What you have to do: Would you return exactly the lines below from the line with "RSS (376, 349)" through the line with "参加 (89, 33)", both included, and nothing else, leaving out the pictures?

Source material:

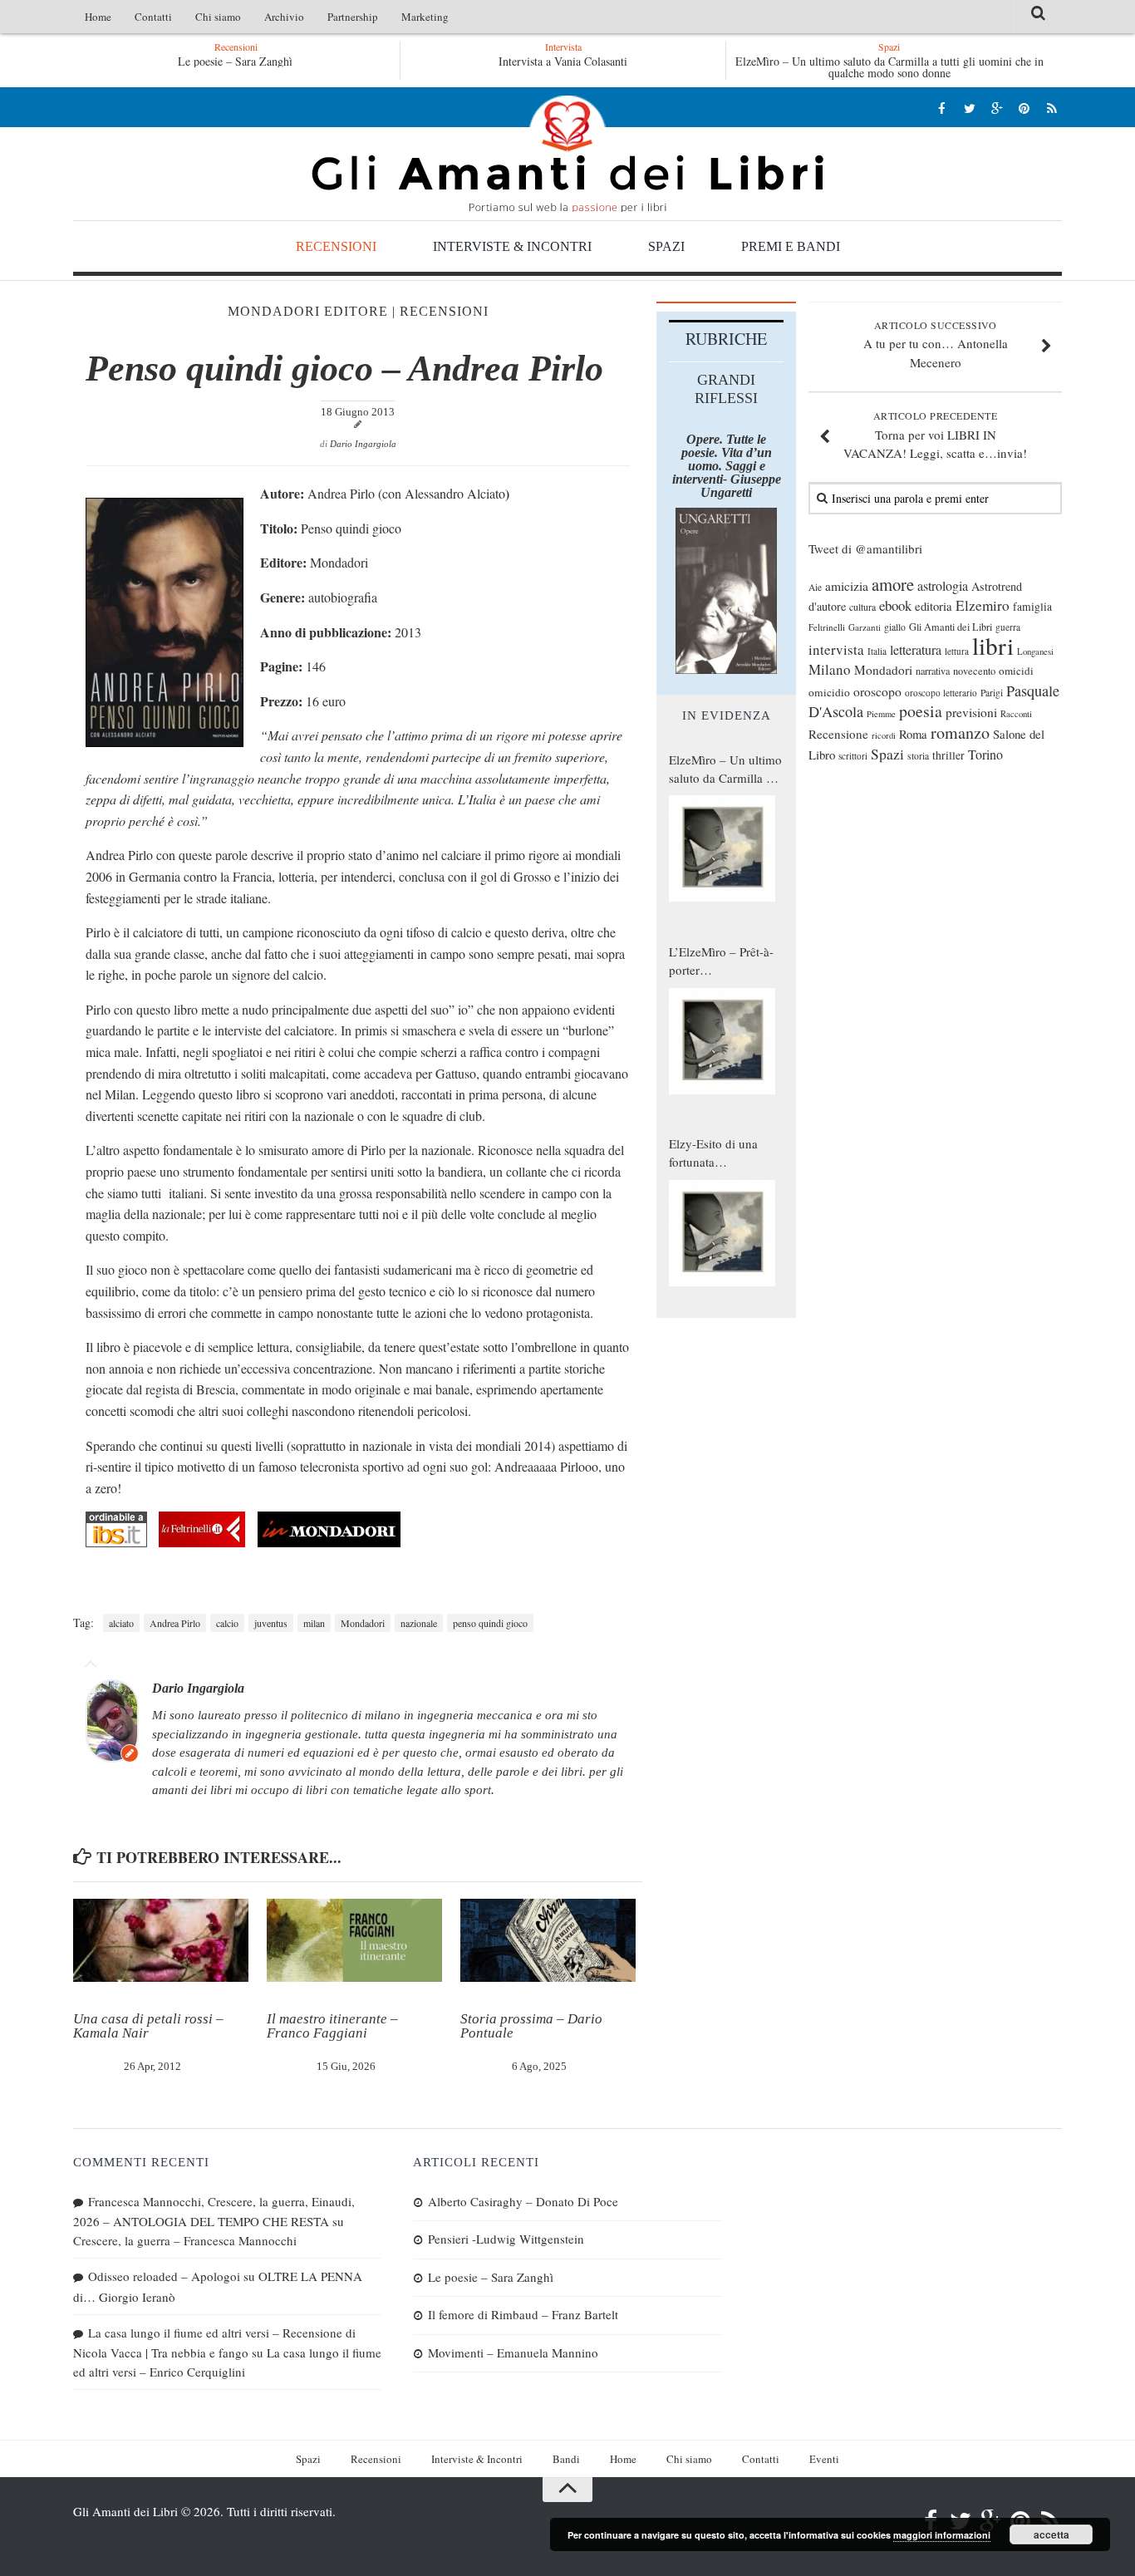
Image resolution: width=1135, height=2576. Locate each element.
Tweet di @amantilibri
* * *
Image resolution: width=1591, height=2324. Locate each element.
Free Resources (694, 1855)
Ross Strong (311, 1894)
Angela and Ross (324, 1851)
--
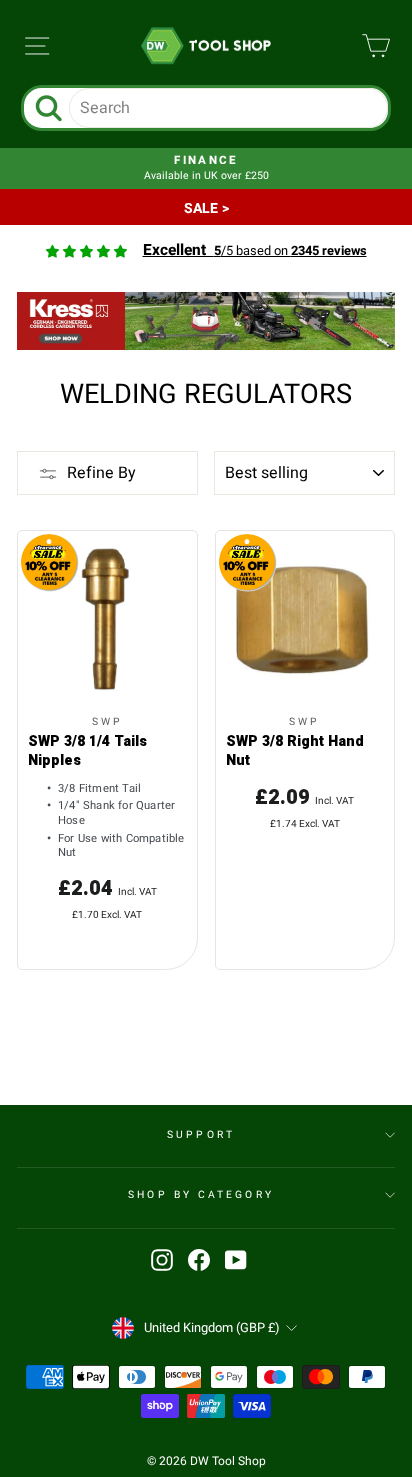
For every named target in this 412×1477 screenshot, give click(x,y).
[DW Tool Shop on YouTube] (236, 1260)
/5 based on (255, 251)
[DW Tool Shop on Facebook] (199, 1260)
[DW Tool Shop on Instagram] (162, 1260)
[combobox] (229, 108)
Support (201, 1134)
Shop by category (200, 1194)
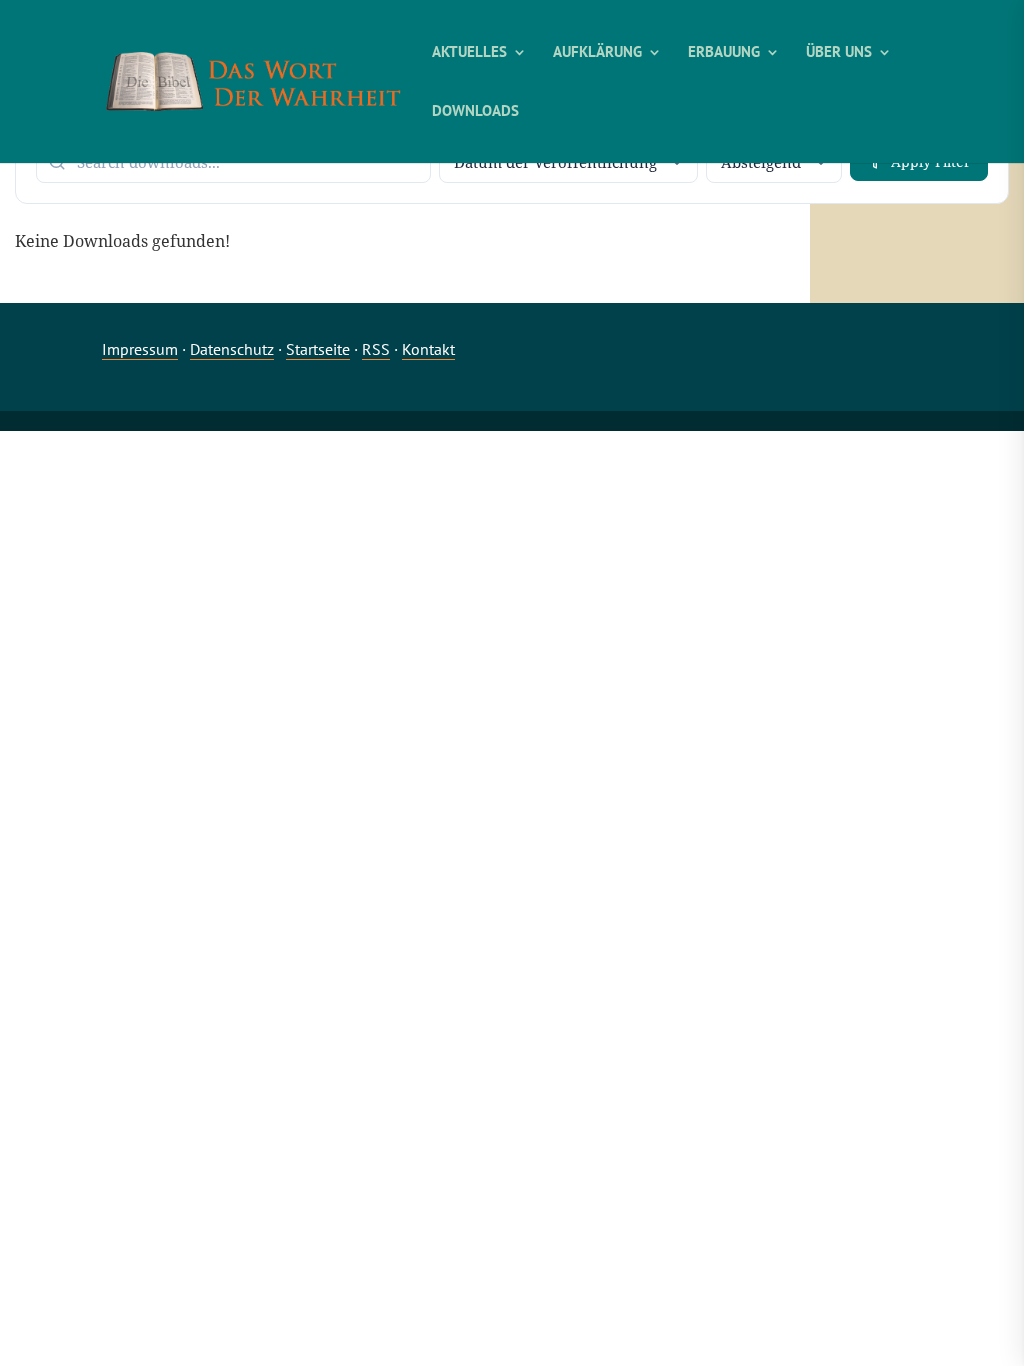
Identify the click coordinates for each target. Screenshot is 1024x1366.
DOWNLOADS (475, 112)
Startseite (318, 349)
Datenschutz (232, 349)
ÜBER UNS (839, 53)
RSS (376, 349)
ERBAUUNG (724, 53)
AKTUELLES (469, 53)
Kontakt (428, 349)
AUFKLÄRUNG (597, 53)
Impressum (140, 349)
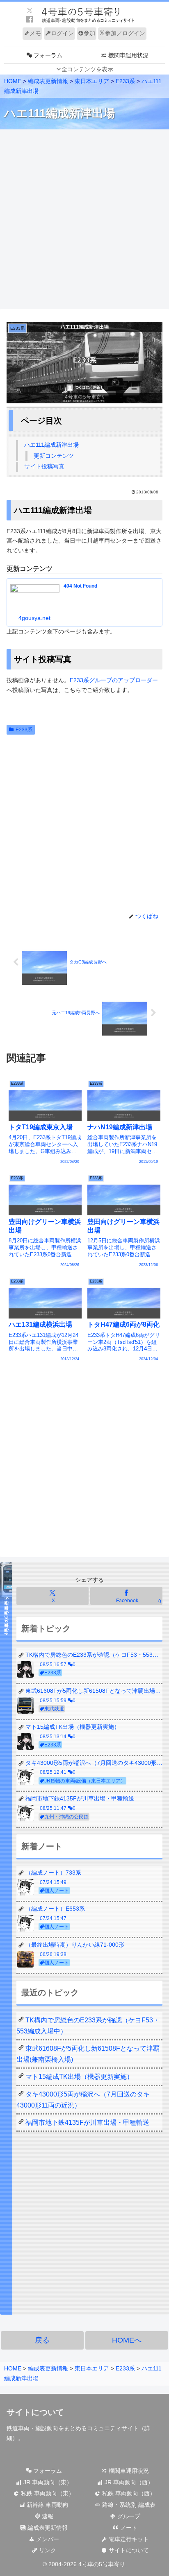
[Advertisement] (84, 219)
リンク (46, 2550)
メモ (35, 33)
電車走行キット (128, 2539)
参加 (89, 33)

Response to this task:
RSS (376, 349)
ERBAUUNG (724, 53)
AKTUELLES (469, 53)
Kontakt (428, 349)
AUFKLÄRUNG (597, 53)
Impressum (140, 349)
[Advertisement] (84, 219)
リンク (46, 2550)
メモ (35, 33)
電車走行キット (128, 2539)
参加 (89, 33)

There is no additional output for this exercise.